The definition of independence in probability: Event A and B are independent if and only if P(A ∩ B) = P(A) x P(B). Sometimes people misuse the terms independence of events with mutually exclusive or disjoint events or vice versa. Don’t get confused with those two term  independence of events is completely different property. To get clear view visit this article.

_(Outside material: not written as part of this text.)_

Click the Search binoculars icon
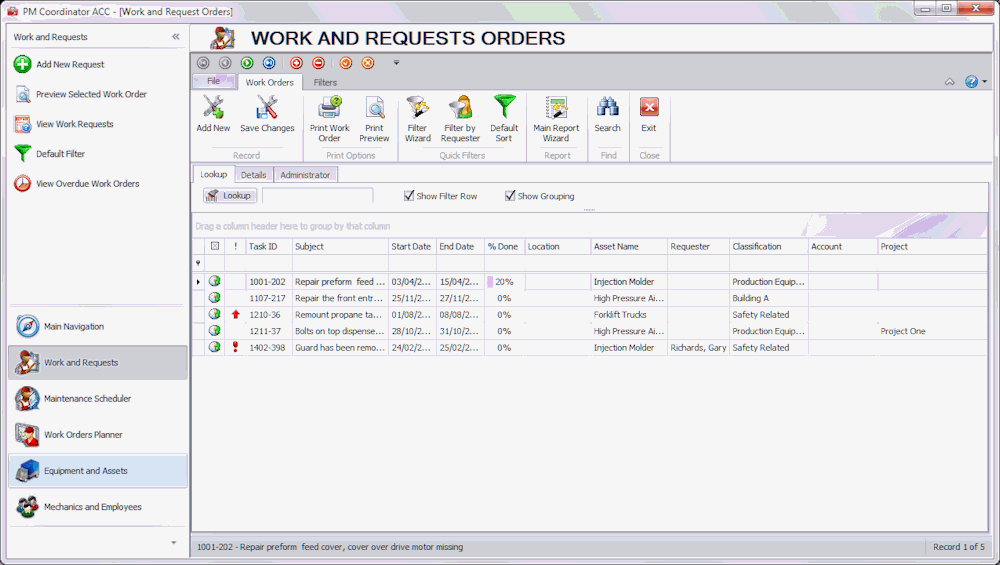This screenshot has height=565, width=1000. tap(607, 109)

If A and B are independent then

P( A | B ) = [ P(A) x P(B) ] / P(B) = P(A) for P(B) > 0

P( B | A) = [ P(A) x P(B)] / P(A) = P(B) for P(A) > 0

Check for Independence of Two Events
When A and B have non – zero probabilities of occurring; below 3 statements are equivalent:
1. P( A ∩ B ) = P(A) x P(B)
2. P( A | B ) = P(A)
3. P( B | A ) = P(B)

If they are true, then A and B are independent.
If they are false, then A and B are non independent.

Example 1:
Suppose P(A) = 0.7 and P(B) = 0.2 and A and B are independent. What is P( A ∩ B )?
solution:
P( A ∩ B ) =P(A) x P(B) = 0.7 x 0.2 = 0.14
Here, Since A and B are independent. Conditional Probability of:
P (A | B) = 0.7 and P(B | A) = 0.2

Example 2:
Suppose P(A) = 0.4 and P(B) = 0.8, and  P( A ∩ B ) = 0.36. Are A and B independent?
solution:
we have P( A ∩ B ) = 0.36
P(A) x P(B) = 0.4 x 0.8 = 0.32
P(A) x P(B) ≠ P( A ∩ B )
Hence, A and B are not independent.
P( A | B ) = P( A ∩ B ) / P(B) = 0.36 / 0.8 = 0.45 ≠ P(A)
P( B | A ) = P( B ∩  A) / P(A) = 0.36 / 0.4 = 0.9 ≠ P(B)

NOTE: 
When two events are independent, the occurrence of one event does not change the probability of the other event.